Jalan Tengah untuk Sapi Perah
Ada banyak pilihan untuk mengatasi persoalan yang menghadang, termasuk dalam meningkatkan peternakan sapi perah. Modernisasi menjadi salah satu pilihan sekaligus jalan tengah untuk menjaga kualitas susu dan meningkatkan nilai tambah bagi peternak.
Pintu menuju peternakan sapi perah modern yang sarat teknologi kian terbuka. Dengan kemauan menyesuaikan diri, cita-cita meningkatkan produksi susu sapi segar di dalam negeri bisa ditapaki selangkah demi selangkah.
Peternak kini memiliki contoh peternakan sapi perah modern bernama Dairy Village atau Desa Susu di Ciater, Subang, Jawa Barat. Desa Susu ada di tengah hamparan kebun teh seluas 1 hektar milik PT Perkebunan Nusantara VIII (Persero).
Ada berbagai jenis kandang di Desa Susu, yang disekat sesuai jenis dan usia sapi penghuninya. Ada kandang khusus untuk pedet atau anak sapi dan kandang khusus sapi betina bunting. Kotoran sapi di kandang ditampung dan dialirkan, kemudian diolah menjadi pupuk organik.
Menyatu dengan kandang, ada ruang khusus untuk memerah sapi. Pada jam memerah, sapi-sapi itu digiring melalui pintu yang menghubungkan kandang dengan ruang perah. Sebelum dipasangi alat pemerah, badan sapi lebih dulu dibersihkan. Sapi juga dijaga agar tidak stres, dengan cara membatasi orang yang boleh masuk ruang perah. Jika sapi stres, produksi susunya bisa berkurang.
Susu hasil perahan dialirkan ke tangki untuk dicek kualitasnya. Jika lolos pengecekan kualitas, susu akan didinginkan dan diangkut ke pabrik untuk diolah sebagai bahan baku industri.
Menurut Ketua Koperasi Peternak Sapi Bandung Utara (KPSBU) Dedi Setiadi, Desa Susu dapat menjadi wahana belajar peternak dalam mengelola peternakan secara lebih modern.

- Bahan
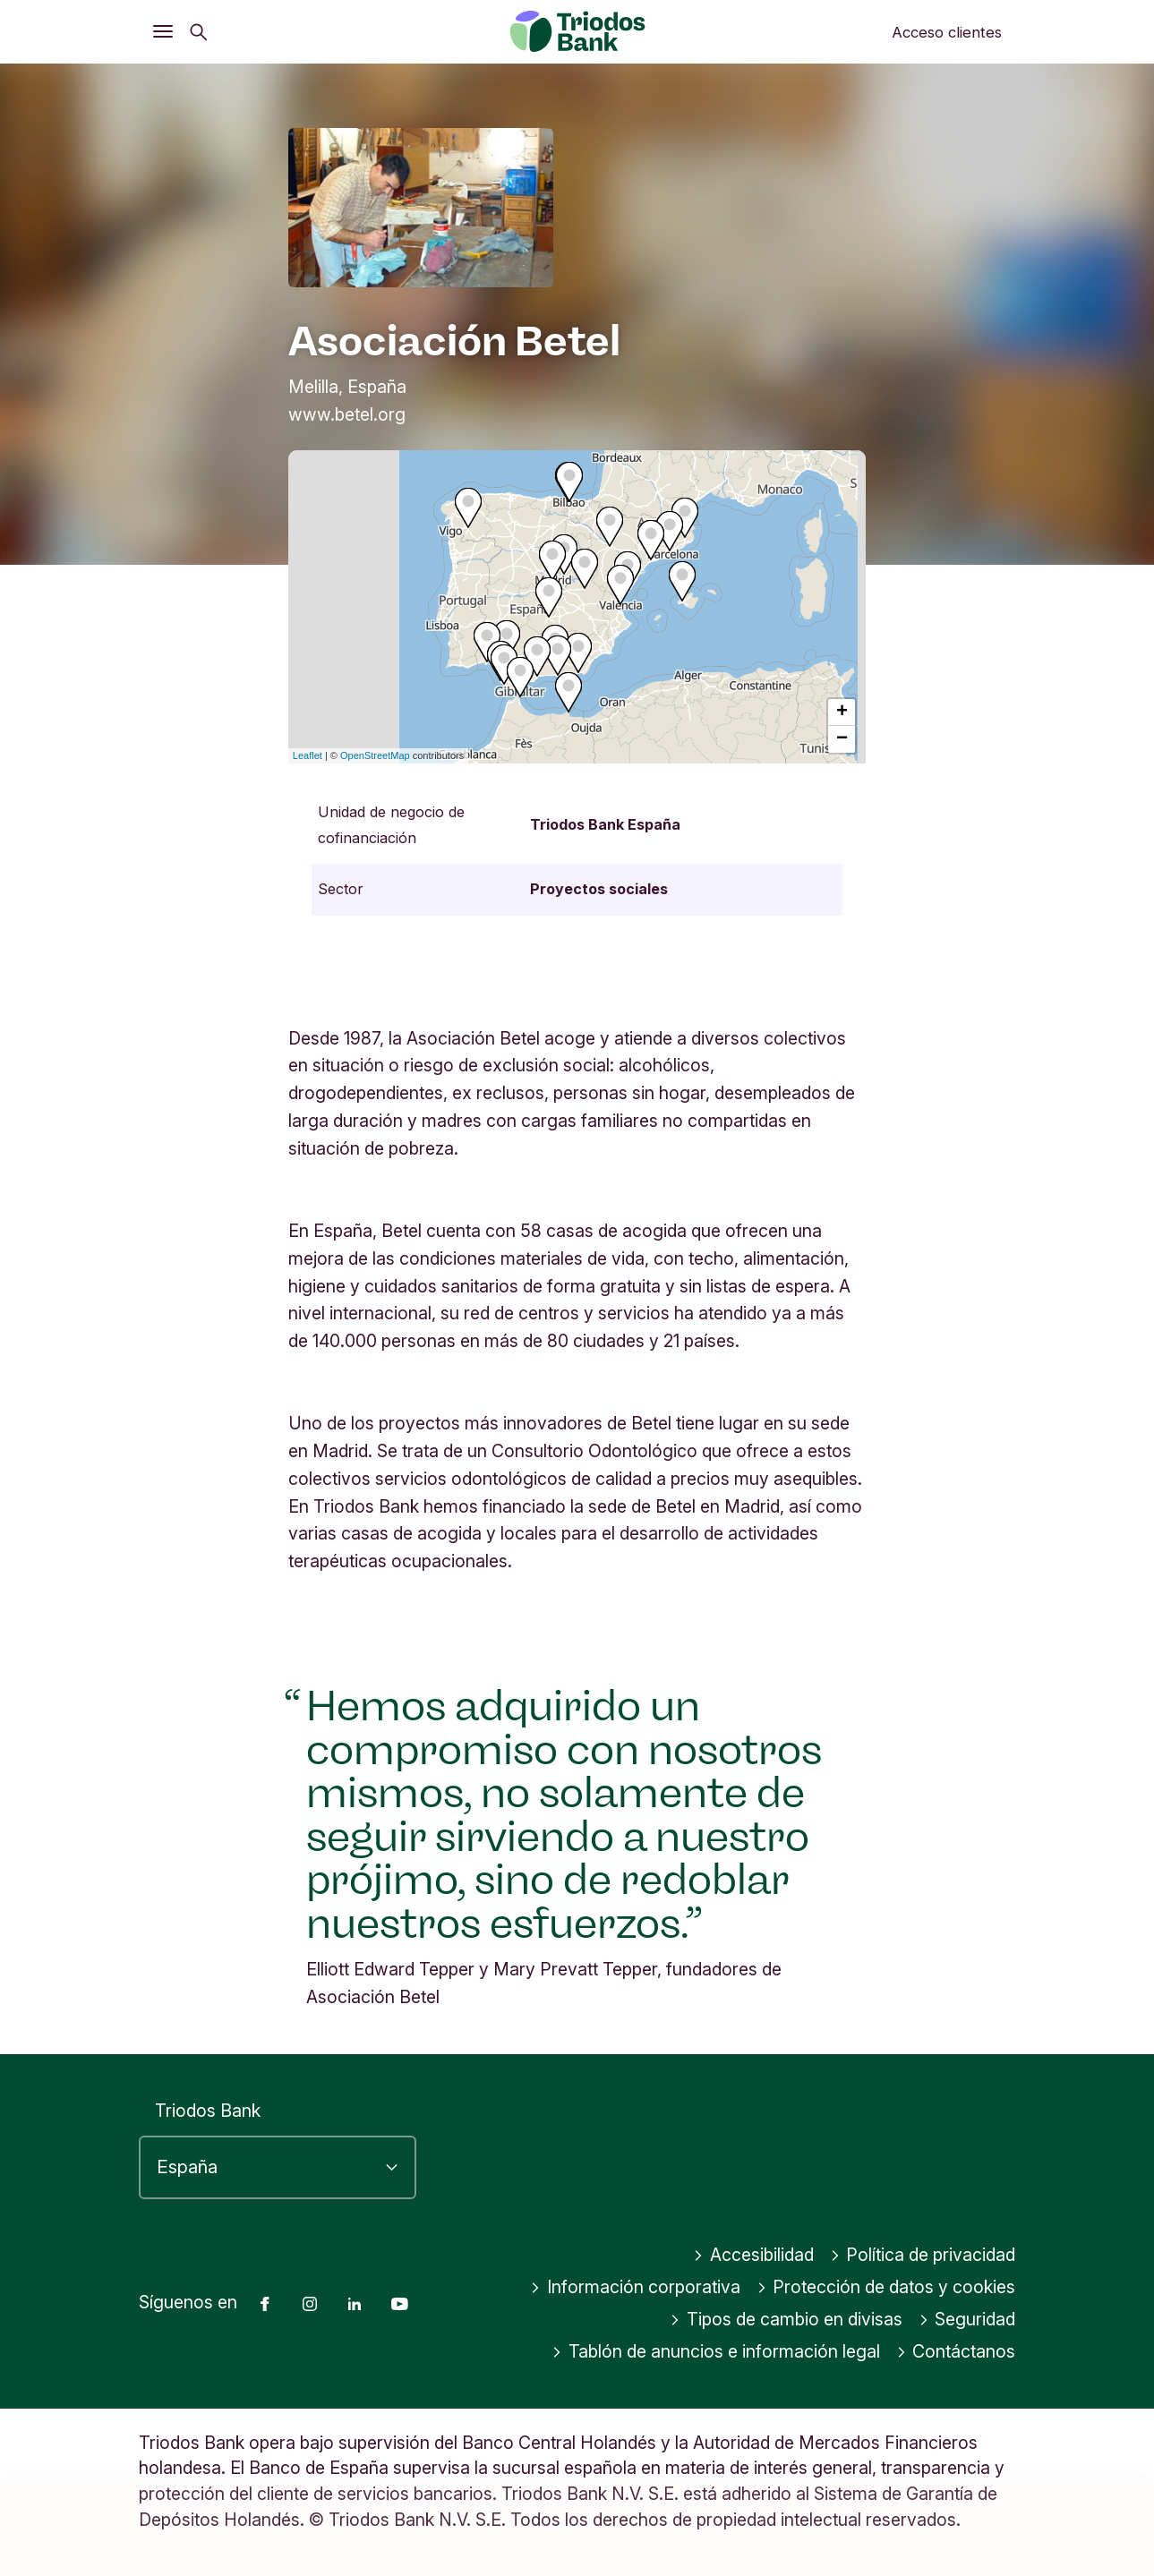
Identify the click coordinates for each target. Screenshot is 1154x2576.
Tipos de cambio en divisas (786, 2320)
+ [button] (842, 712)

- Langkah yang Diperlukan
1. Tuliskan ulang kata demi kata bagian dari kutipan tentang peternakan sapi perah yang dibuka dengan kata-kata berisi "Ada berbagai jenis" dan ditutup dengan "menjadi pupuk organik.".
2. Menurut kutipan tentang peternakan sapi perah, diolah menjadi apa kotoran sapi yang ditampung di kandang Desa Susu?

- Hasil yang Diharapkan
1.
Ada berbagai jenis kandang di Desa Susu, yang disekat sesuai jenis dan usia sapi penghuninya. Ada kandang khusus untuk pedet atau anak sapi dan kandang khusus sapi betina bunting. Kotoran sapi di kandang ditampung dan dialirkan, kemudian diolah menjadi pupuk organik.

2. Kotoran sapi di kandang Desa Susu diolah menjadi pupuk organik.